— EXERCISE REQUIREMENTS —
A word-for-word copy is needed of the line containing "Task: Expand chevron after 추가적립(4%)" and every line after it through the end of the records below, leaving out all pictures.

##### INPUT MATERIAL #####

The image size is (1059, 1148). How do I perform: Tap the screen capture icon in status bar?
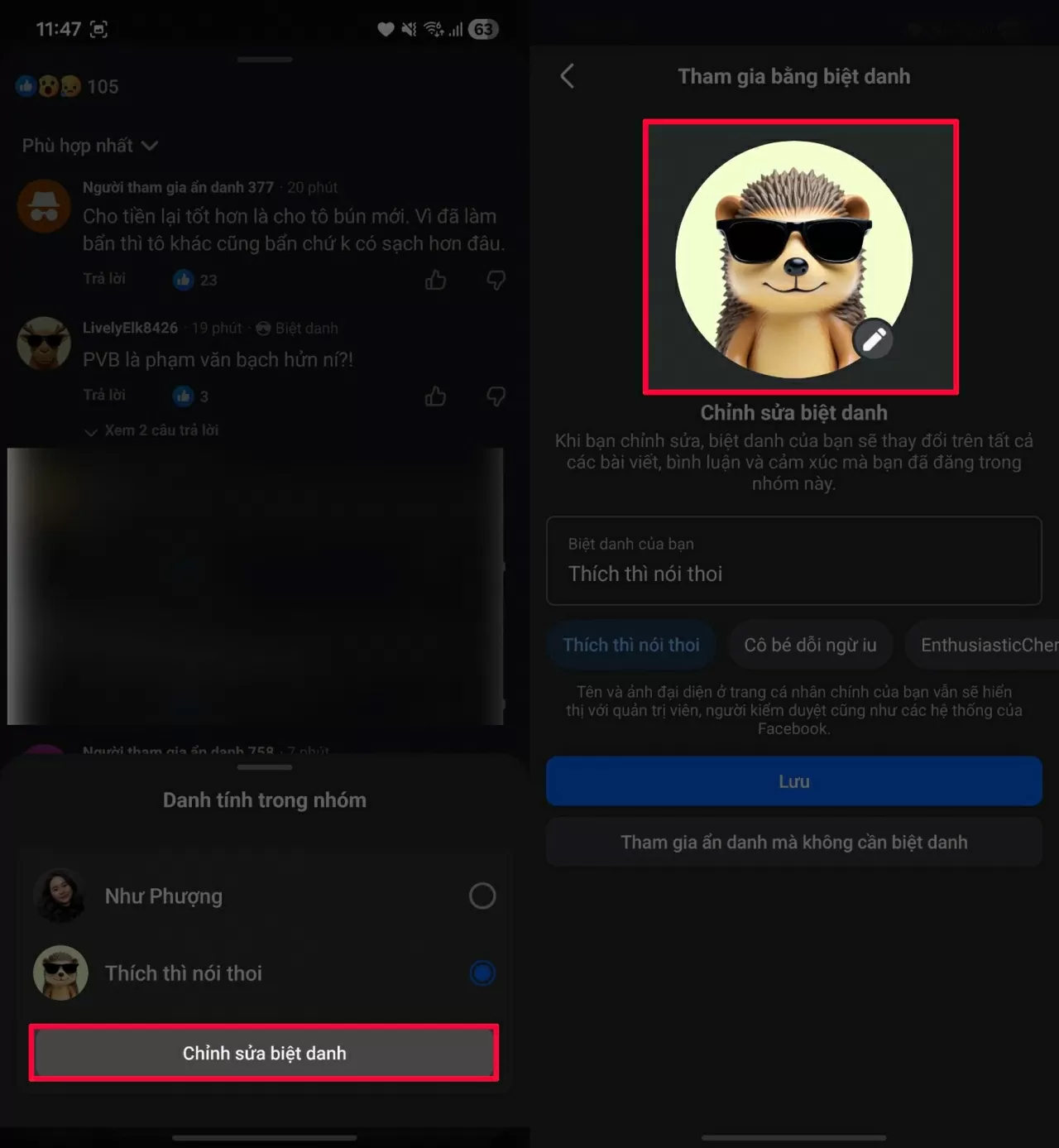click(98, 30)
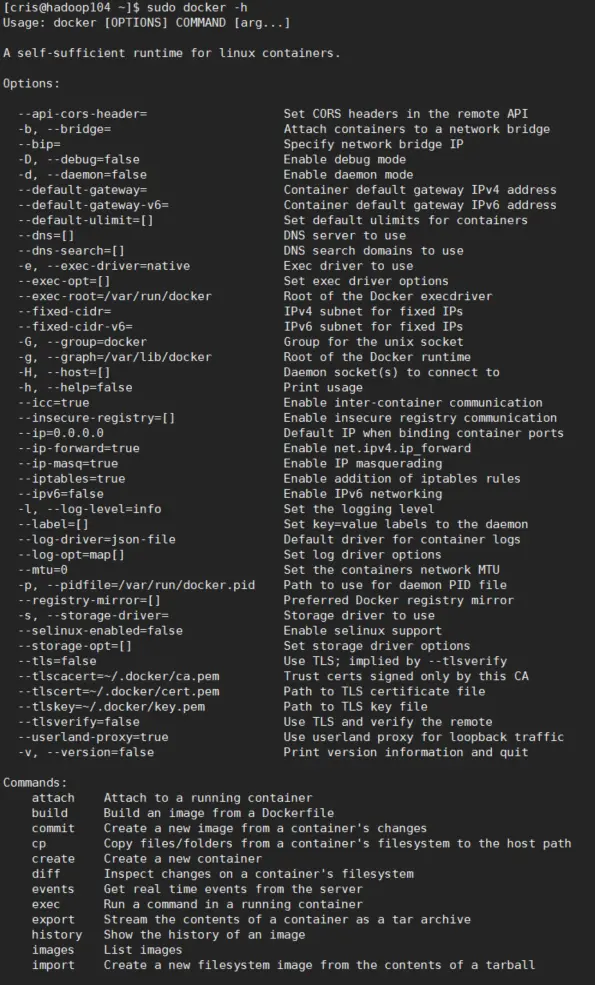Select the 'commit' command in list
595x985 pixels.
[53, 828]
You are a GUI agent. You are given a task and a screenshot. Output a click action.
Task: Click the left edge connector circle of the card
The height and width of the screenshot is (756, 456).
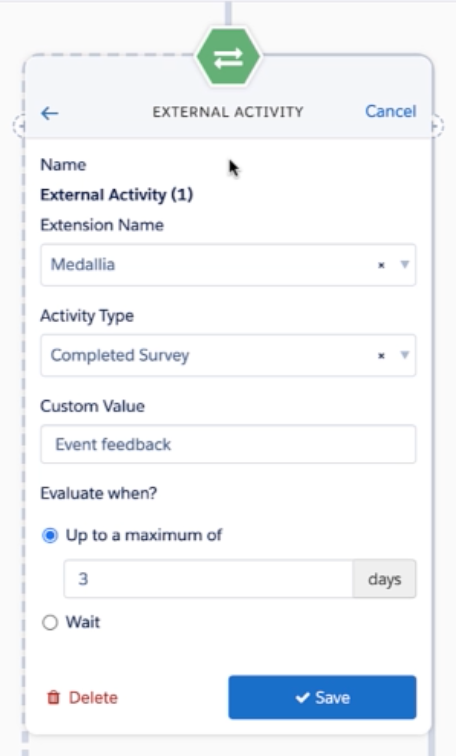tap(20, 126)
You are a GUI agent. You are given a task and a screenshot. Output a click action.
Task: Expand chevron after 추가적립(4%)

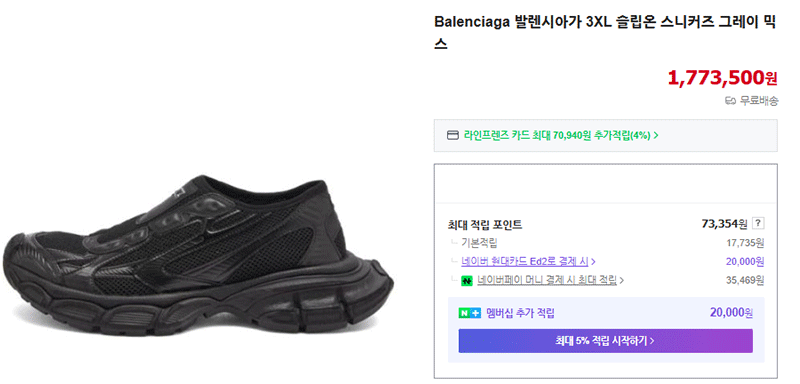pos(656,136)
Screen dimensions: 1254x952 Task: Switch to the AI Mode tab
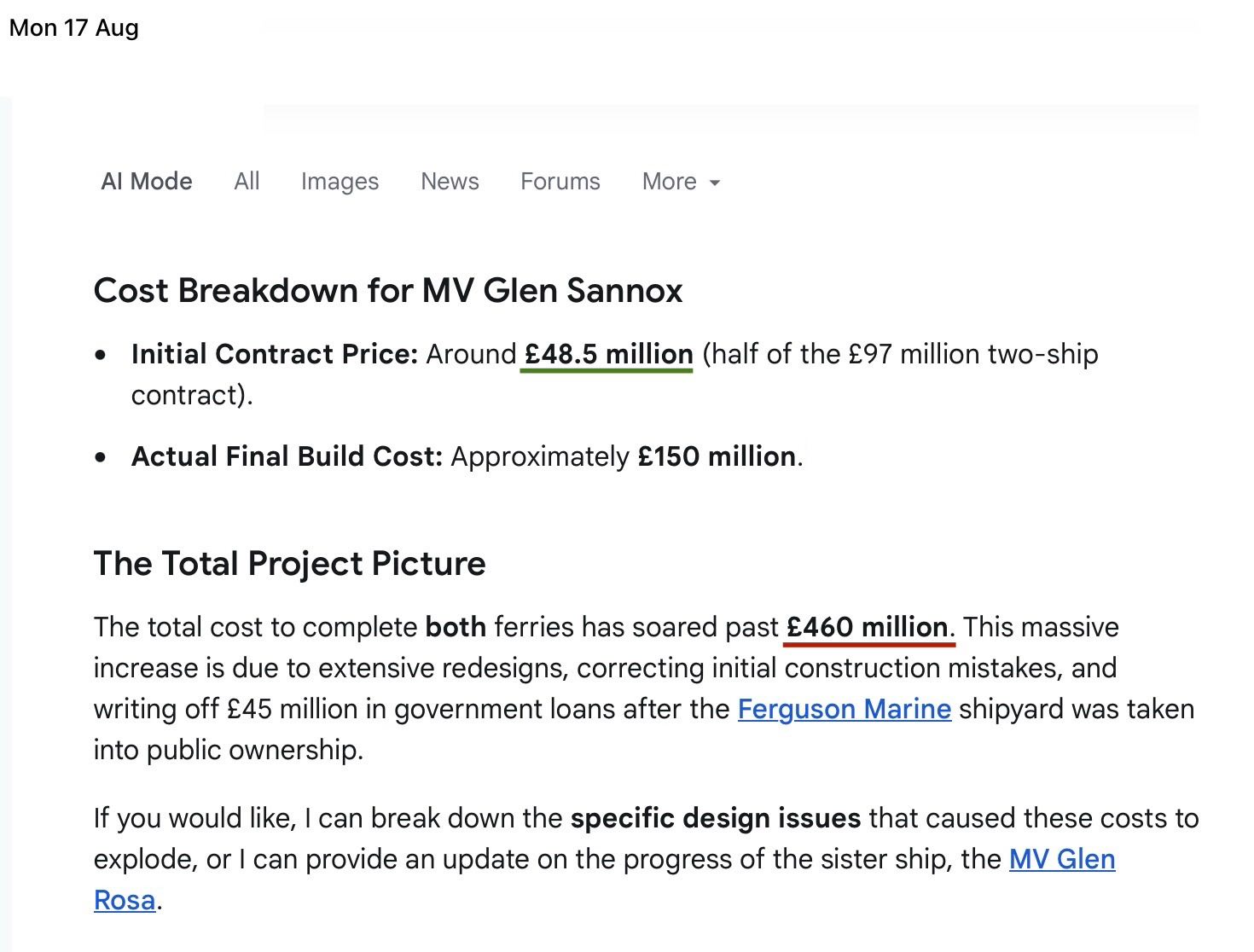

#####

— COMPLETED TASK —
Task: Expand chevron after 추가적립(4%)

pos(656,136)
Screen dimensions: 1254x952 Task: Switch to the AI Mode tab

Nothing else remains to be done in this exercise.